Adjustable cord winder for use with curtain

Abstract

An adjustable cord winder includes a winding unit, two cord-winding gears, two glide units, and two driving cords. The winding unit has two coil spring gears. A coil spring is connected between the coil spring gears. Each cord-winding gear meshes with one of the coil spring gears and thus rotates synchronously with the coil spring gear. Each glide unit has a roller unit capable of rotating by a specific angle and rollers freely, rotatably disposed at the roller unit. Each driving cord has one end connected to the cord-winding gear to allow the driving cord to wind on or let out from the cord-winding gear. The driving cords wind on at least one roller. The adjustable cord winder is characterized by the rollers for enhancing stability and smoothness of the driving process of the driving cords, and the roller unit for adjusting the tension on the driving cords.

Description

BACKGROUND OF THE INVENTION

1. Field of the Invention

The present invention relates to curtains and, more particularly, to an adjustable cord winder for use with a curtain.

2. Description of the Prior Art

From a structural perspective, conventional curtains fall into two categories: those come with driving cords, and those dispense with driving cords. The former category uses a driving cord in altering the height of a curtain to unfold and fold the curtain. The latter category requires a user to lift or lower a lower beam by hand so that the curtain unfolds and folds.

Both Taiwan patent M263877 and Taiwan patent M322458 disclose a driving mechanism for driving a curtain to ascend and descend. By contrast, Taiwan patent M263877 and Taiwan patent M322458 fail to achieve the following advantageous features: reduction of structural complexity, satisfactory driving of the curtain, and appropriate adjustment of tension on a driving cord.

SUMMARY OF THE INVENTION

It is an objective of the present invention to provide an adjustable cord winder for use with a curtain such that the adjustable cord winder adjusts the tension on driving cords and thus renders the driving cords effective in driving the curtain.

In order to achieve the above and other objectives, the present invention provides an adjustable cord winder which comprises a base, a winding unit, two cord-winding gears, two glide units, and two driving cords. The base has two ends each provided with a polygonal positioning recess. The winding unit has two coil spring gears and a coil spring. The two coil spring gears are freely, rotatably disposed at the base and mesh together. The coil spring connects the two coil spring gears and selectively winds on one of the coil spring gears. Each cord-winding gear is rotatably disposed at the base and meshes with a corresponding one of the coil spring gears such that the cord-winding gear is driven to rotate synchronously with the coil spring gear which meshes with the cord-winding gear. The glide unit has a roller unit and rollers. The roller unit is positioned proximate to a corresponding one of the cord-winding gears, has a polygonal positioning portion, and is demountably, engageably disposed in the positioning recesses of the base through the at least one positioning portion. When mounted within the base, the roller unit is prevented from rotating relative to the base. When demounted from the base, the roller unit is capable of rotating relative to the base by a specific angle. The rollers is freely, rotatably disposed at the roller unit. The driving cords each wind on at least one roller of each glide unit. Each driving cord has an end connected to a corresponding one of the cord-winding gears to allow the driving cord to wind on or let out from the cord-winding gear because of rotation thereof, wherein the other end of the driving cord is disposed outside the base to connect with a lower beam.

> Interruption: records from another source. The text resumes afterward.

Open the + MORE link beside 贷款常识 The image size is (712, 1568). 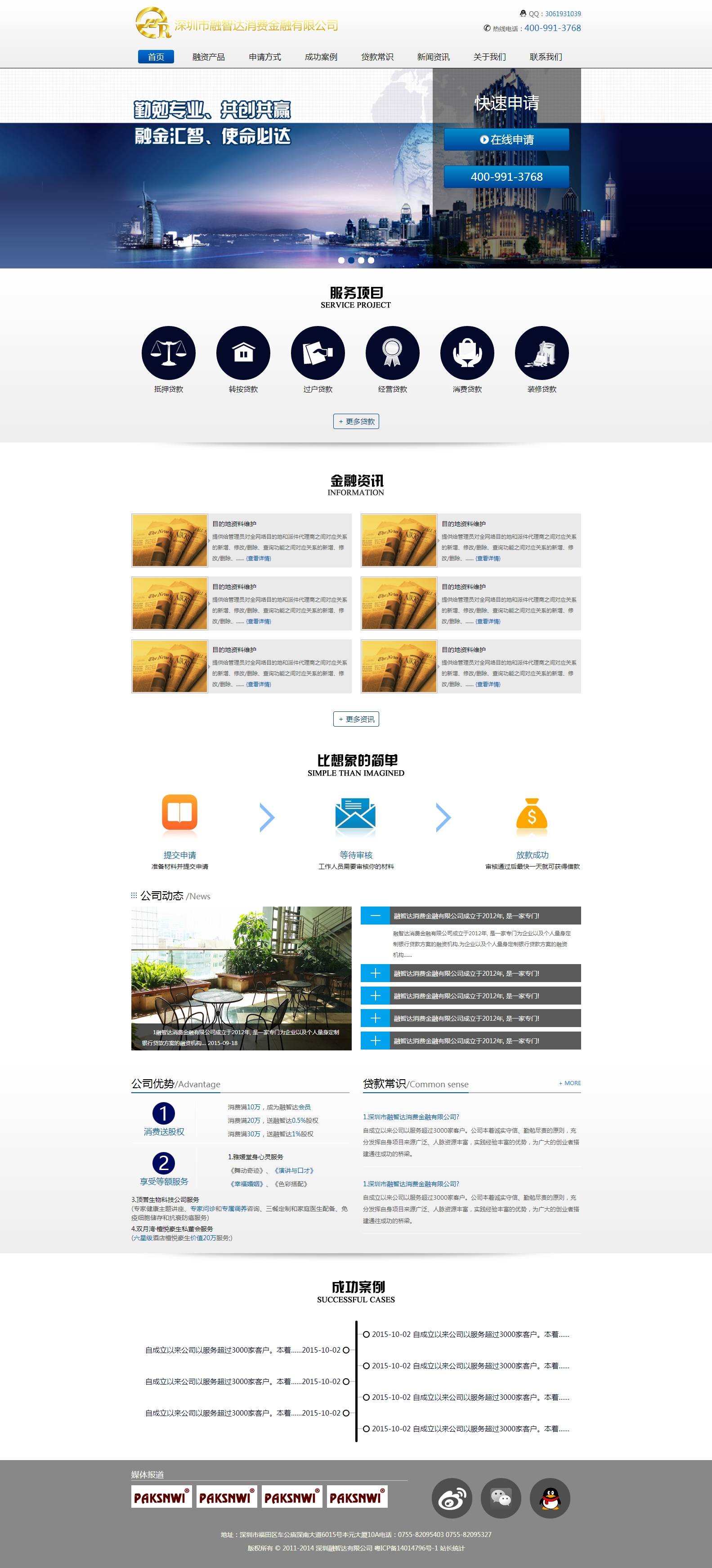[569, 1083]
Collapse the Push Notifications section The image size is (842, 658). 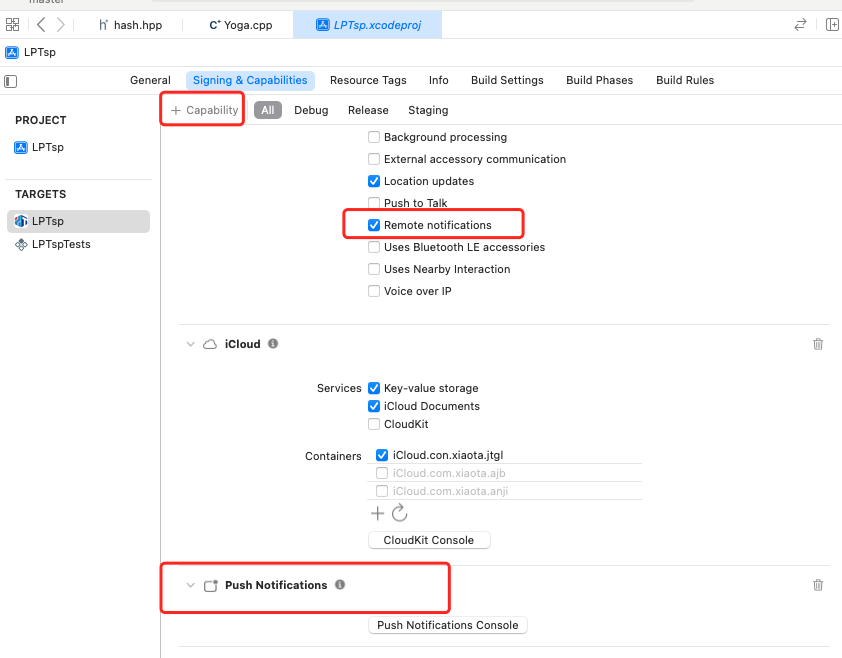pos(190,585)
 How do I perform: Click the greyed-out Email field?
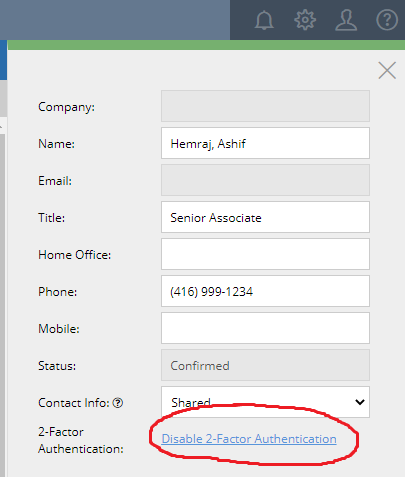[265, 180]
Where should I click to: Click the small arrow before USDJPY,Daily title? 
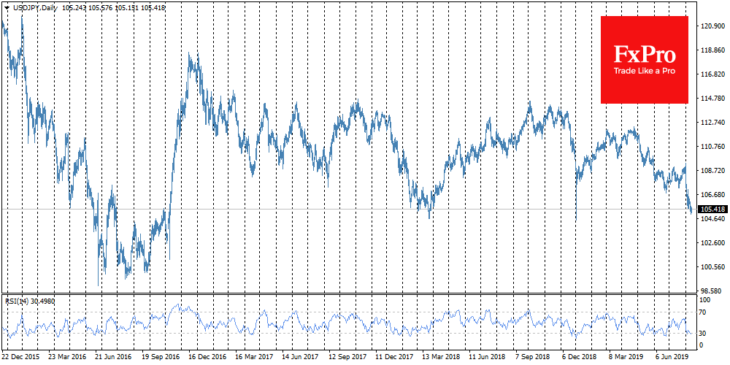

Therefore, in the course of unfolding a curtain connected to the lower beam, the free rotation of the rollers enables the driving cords to steadily and smoothly, optimizing the driving process. Furthermore, when demounted, the roller unit can be rotated by a specific angle to enable the rollers to move the driving cords synchronously with the roller unit, so as to adjust the tension on the driving cords further.

The fine structures, features, assembly and operation of the adjustable cord winder of the present invention are hereunder illustrated with a preferred embodiment and described in detail. However, persons skilled in the art understand that the detailed description and the preferred embodiment are illustrative of the present invention rather than restrictive of the claims of the present invention.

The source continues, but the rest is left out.